### Data for analysis
>>>>

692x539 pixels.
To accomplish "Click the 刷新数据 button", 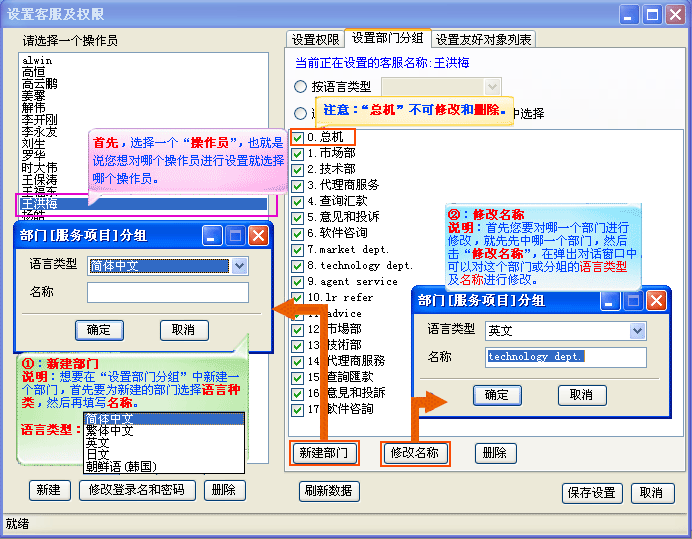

<<<<
>>>>

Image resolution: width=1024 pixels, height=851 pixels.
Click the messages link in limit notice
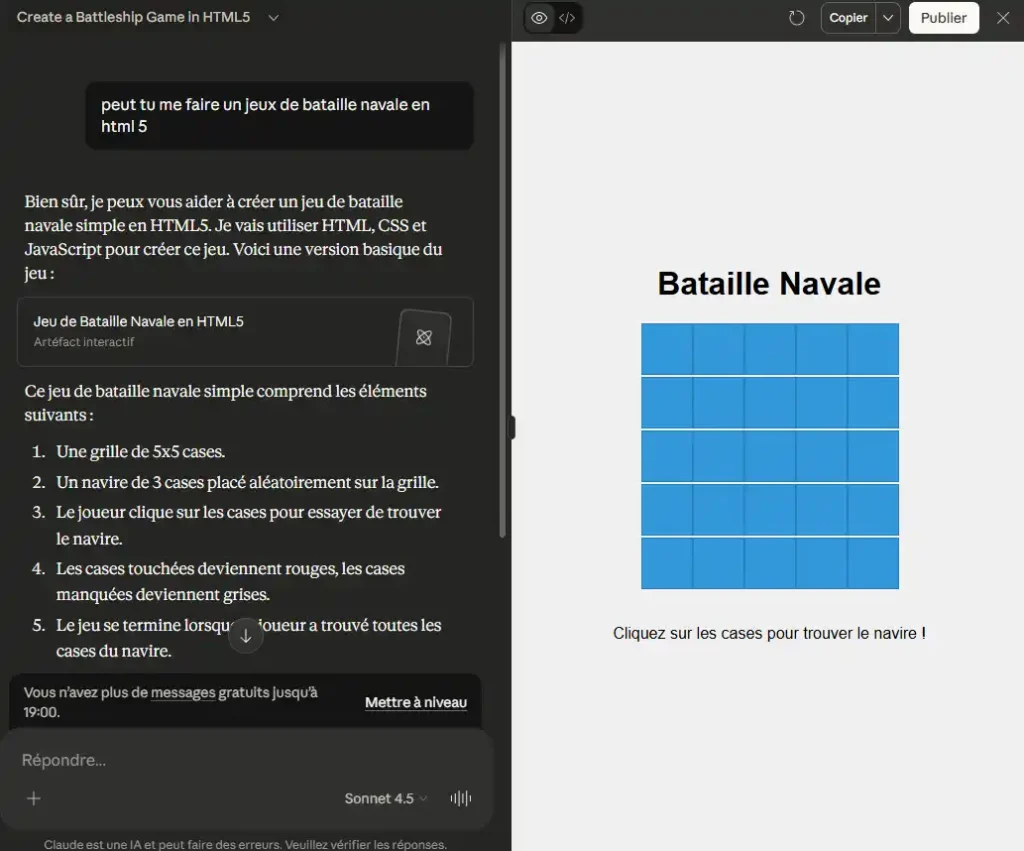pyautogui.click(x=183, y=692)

<<<<
>>>>

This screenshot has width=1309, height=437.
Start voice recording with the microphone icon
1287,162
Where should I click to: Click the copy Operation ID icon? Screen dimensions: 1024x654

<<<<

### What to produce
Looking at the data above, return every line from the one with "Start voice recording" down to the one with "Where should I", exactly and inclusively.

### Result
Start voice recording with the microphone icon
1287,162
Where should I click to: Click the copy Operation ID icon? Screen dimensions: 1024x654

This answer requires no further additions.